TASK ITEM
Output the first line of the listing and each line after it, up to and including the line that contains "Select the Dec bar in DPO chart", exactly as written, minus the pictures.
*** Begin section ***
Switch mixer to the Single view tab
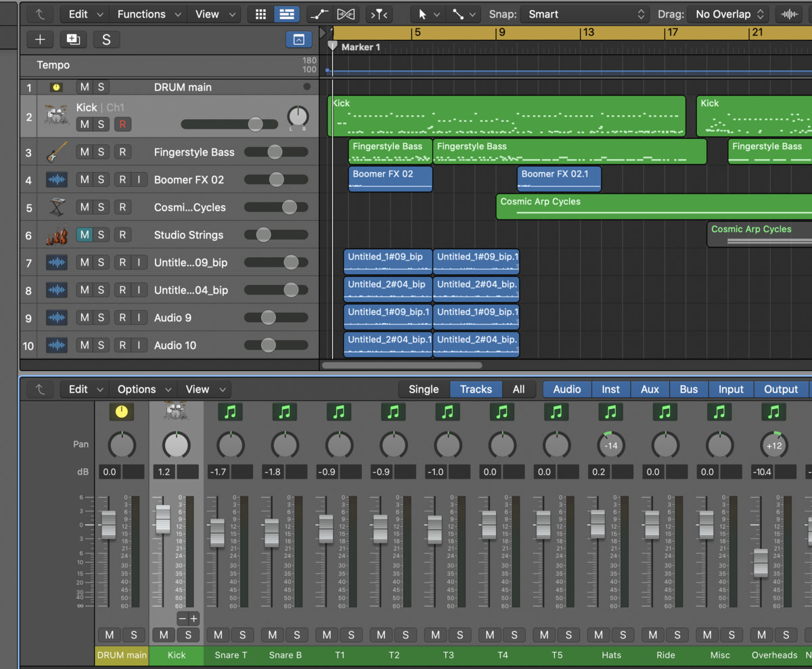This screenshot has height=669, width=812. pyautogui.click(x=424, y=389)
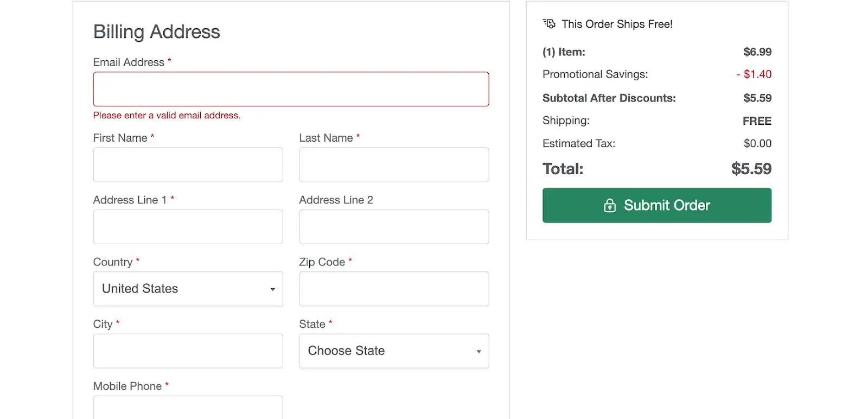The width and height of the screenshot is (868, 419).
Task: Click the Promotional Savings -$1.40 value
Action: [754, 74]
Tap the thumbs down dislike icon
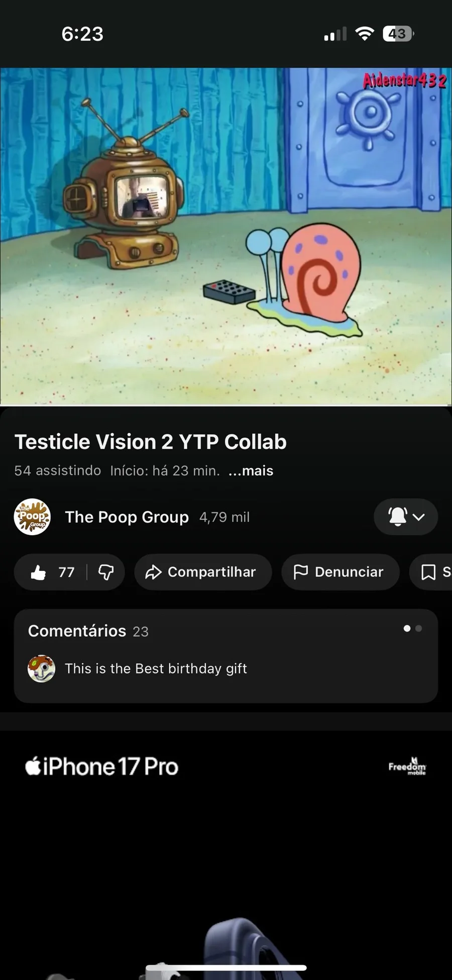The width and height of the screenshot is (452, 980). tap(105, 572)
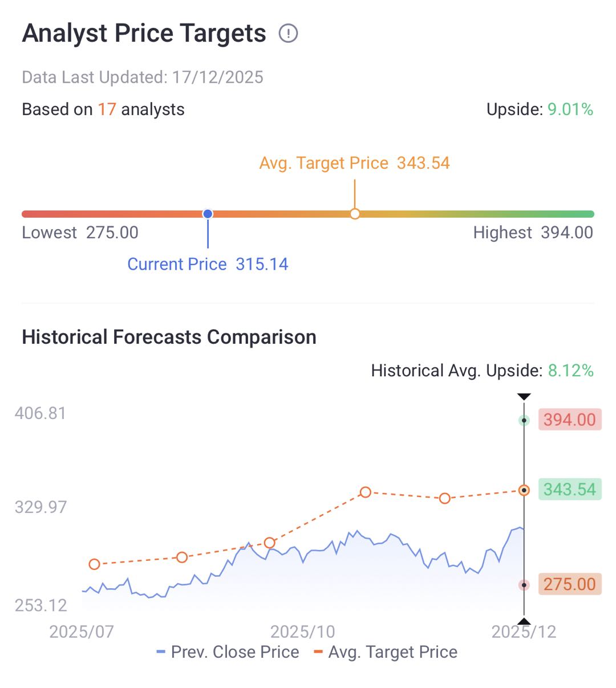The image size is (616, 688).
Task: Click the Historical Avg. Upside 8.12% value
Action: click(570, 371)
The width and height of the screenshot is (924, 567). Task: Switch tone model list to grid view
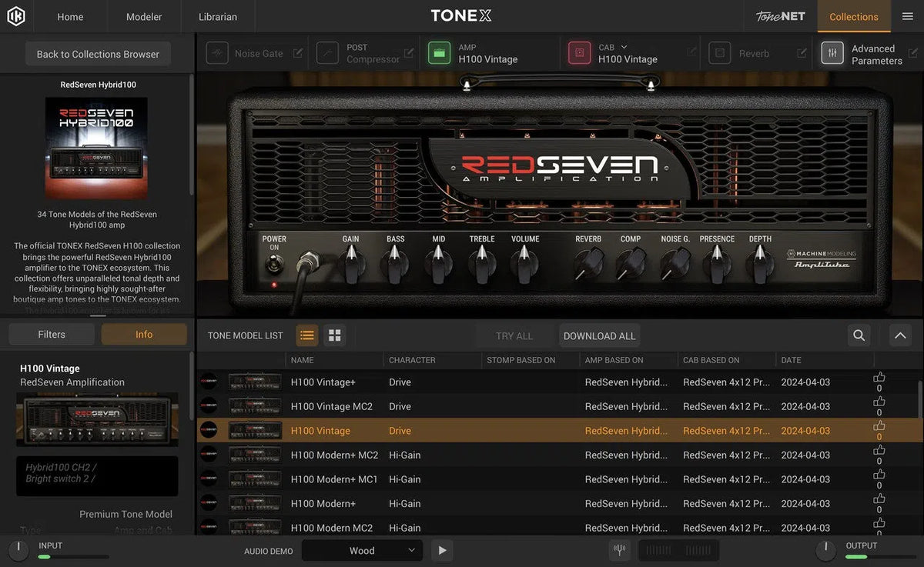pos(333,335)
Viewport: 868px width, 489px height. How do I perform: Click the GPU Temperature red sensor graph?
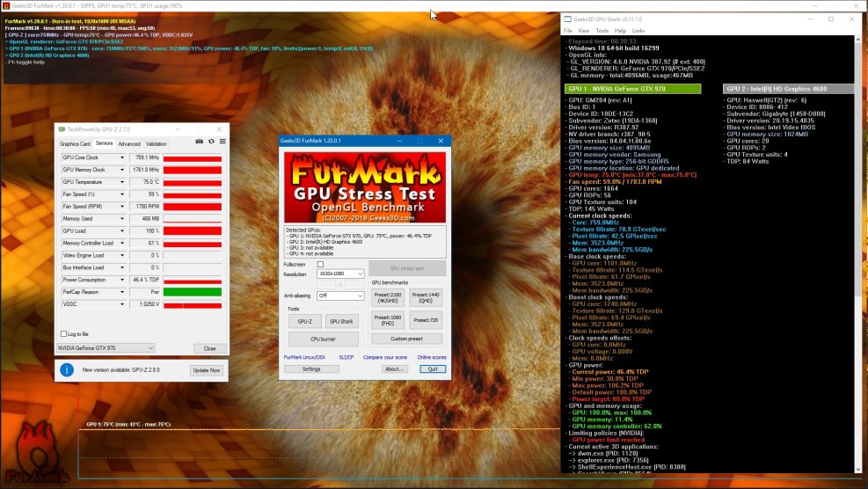[x=192, y=182]
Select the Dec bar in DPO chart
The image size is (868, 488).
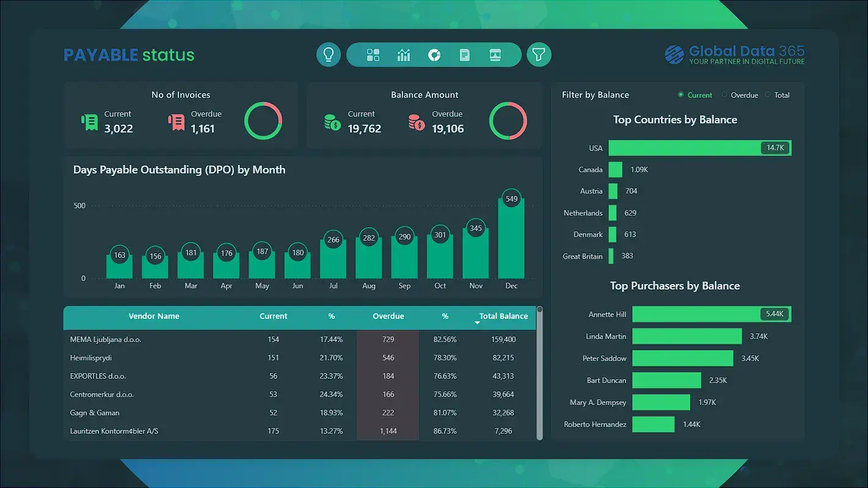click(511, 244)
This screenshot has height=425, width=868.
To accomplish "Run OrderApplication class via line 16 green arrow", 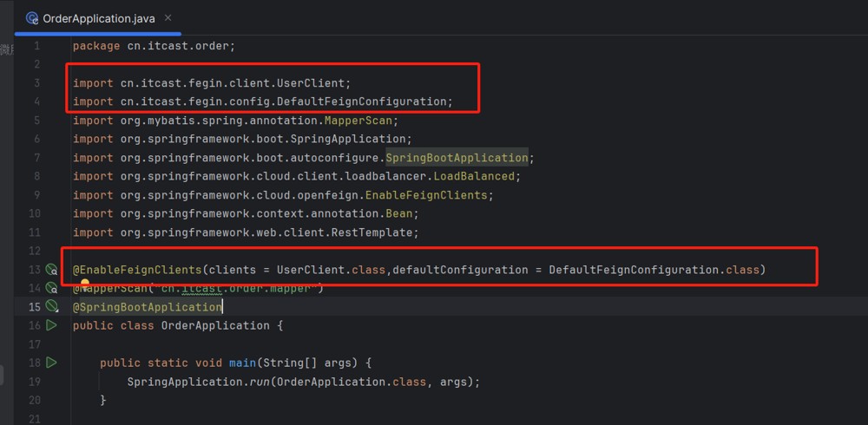I will click(x=51, y=325).
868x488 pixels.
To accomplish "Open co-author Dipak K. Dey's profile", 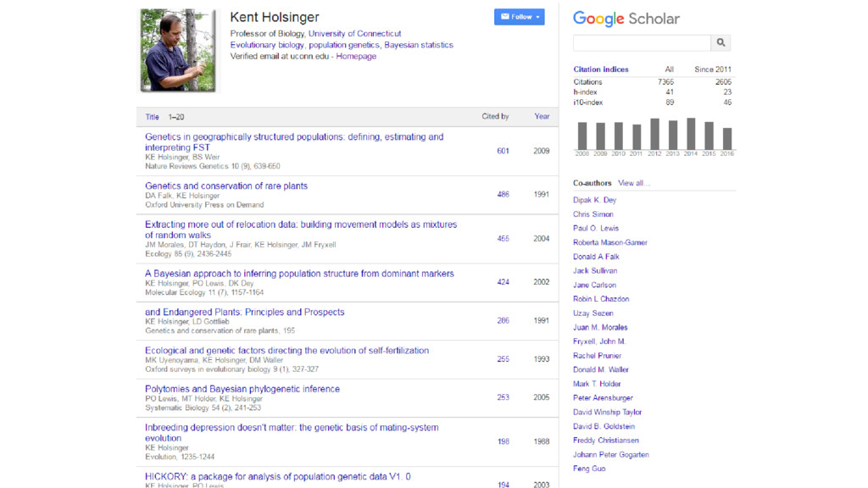I will 594,200.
*** End section ***
REPLY TO THE EXERCISE
Switch mixer to the Single view tab
This screenshot has height=669, width=812. pyautogui.click(x=424, y=389)
The width and height of the screenshot is (868, 419).
Task: Click the Promotional Savings -$1.40 value
Action: [754, 74]
Tap the thumbs down dislike icon
The width and height of the screenshot is (452, 980). tap(105, 572)
The image size is (616, 688).
Task: Click the Historical Avg. Upside 8.12% value
Action: click(570, 371)
The width and height of the screenshot is (924, 567). Task: Switch tone model list to grid view
pos(333,335)
Viewport: 868px width, 489px height. How do I perform: Click the GPU Temperature red sensor graph?
[x=192, y=182]
Select the Dec bar in DPO chart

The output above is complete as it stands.